■ **Extrait présenté**
Les révoltes urbaines aux USA ont été nombreuses dans les années soixante : de juin 1963 à mai 1968, ont eu lieu 239 émeutes urbaines différentes, concernant près de 200 000 participants, et qui ont laissé derrière elles le lourd bilan de 8 000 blessés et de plus de 200 morts. L'historique des différents mouvements ne donne pas toujours d'indication véritable sur l'étincelle qui aurait pu tout déclencher, mais en 1964, un événement a du avoir du poids dans l'opinion noire. Le 21 juin 1964 en effet, trois jeunes militants pour les droits civiques, James Earl Chaney, Michael Schwerner et Andrew Goodman – un Noir et deux Blancs, ici à gauche– sont enlevés et sauvagement assassinés et enterrés par des membres du Ku Klux Klan (ceux-là aussi) dans le comté de Neshoba dans le Mississippi : c'est à peine 11 jours avant que LBJ ne signe le décret sur les droits civiques promise par Kennedy, qui interdit la discrimination dans les lieux publics et garantit l’égalité des chances en matière d’emploi... Le KKK a visiblement tenté un coup de force de dernière minute !!! Un KKK vert de rage en décembre de la même année avec la nomination de Martin Luther King qui devient le plus jeune Prix Nobel de la Paix (à 35 ans !).

■ **Données fournies**

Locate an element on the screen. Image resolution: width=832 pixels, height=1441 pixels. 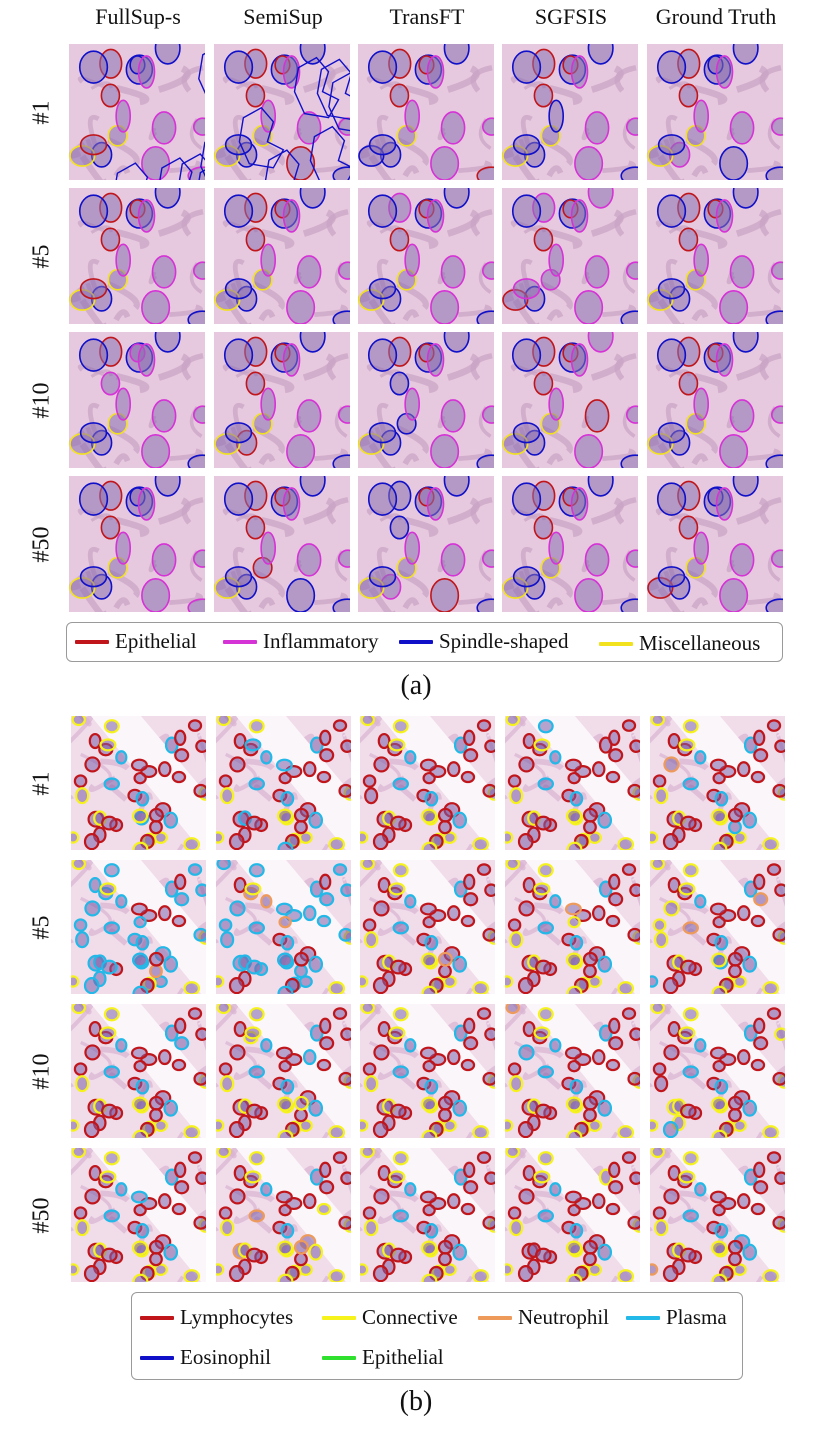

■ **Consignes de l'exercice**
1. Dans l'extrait sur les révoltes urbaines aux États-Unis, relevez les noms des militants pour les droits civiques enlevés et assassinés le 21 juin 1964.
2. Poursuivez l'extrait sur les révoltes urbaines aux États-Unis à la suite de sa dernière phrase.

■ **Corrigé de l'exercice**
1.
James Earl Chaney
Michael Schwerner
Andrew Goodman

2.
Le 25 février, le KKK s'était trouvé un autre ennemi : le boxeur Cassius Clay, 22 ans, devenu champion du monde des poids lourds en battant Sonny Liston. Les deux sont des noirs, mais le KKK a une autre dent contre Clay, car celui-ci rejoint très vite le mouvement "Nation of Islam" et devient alors Mohammed Ali, se mettant à dos les extrémistes de droite islamophobes (les pionniers du genre ?). Il faudra attendre 2005 pour que la justice américaine revienne sur le cas des trois du Mississipi, dans un revirement qui n'est pas total pour autant ! Le 7 janvier 2005, quarante ans après le crime, Edgar Ray Killen, âgé de 80 ans (ici à gauche), a en effet été inculpé de trois chefs d'assassinat. Il a été accusé d'avoir orchestré les meurtres et le rassemblement de la foule qui a tué les trois partisans des droits civiques. Le 21 juin au 41e anniversaire du meurtre, ER Killen a été reconnu coupable de trois chefs d'homicide involontaire, une accusation moins grave. Il a reçu la peine maximale, 60 ans de prison. Mais le grand jury convoqué a refusé d'appeler à l'arrestation de sept autres membres vivants du groupe d'origine des 18 suspects arrêtés en 1967... l'excellent film d'Alan Parker relatant l'affaire est visible ici (en 10 parties).
Le jury avait notamment fait l'impasse sur le cas du shérif local Lawrence Rainey dont l'attitude déplorable lors du procès (voir image ici à gauche) aurait dû inquiéter : on découvrira plus tard qu'il faisait partie des organisateurs du lynchage !!! Il savait, manifestement, et a couvert délibérément l'opération, ce qu'il a toujours nié avoir fait. Sa photo au procès résume parfaitement le sentiment d'immunité qui l'habitait, comme celle des membres du groupe du KKK, persuadés que jamais personne ne parlerait.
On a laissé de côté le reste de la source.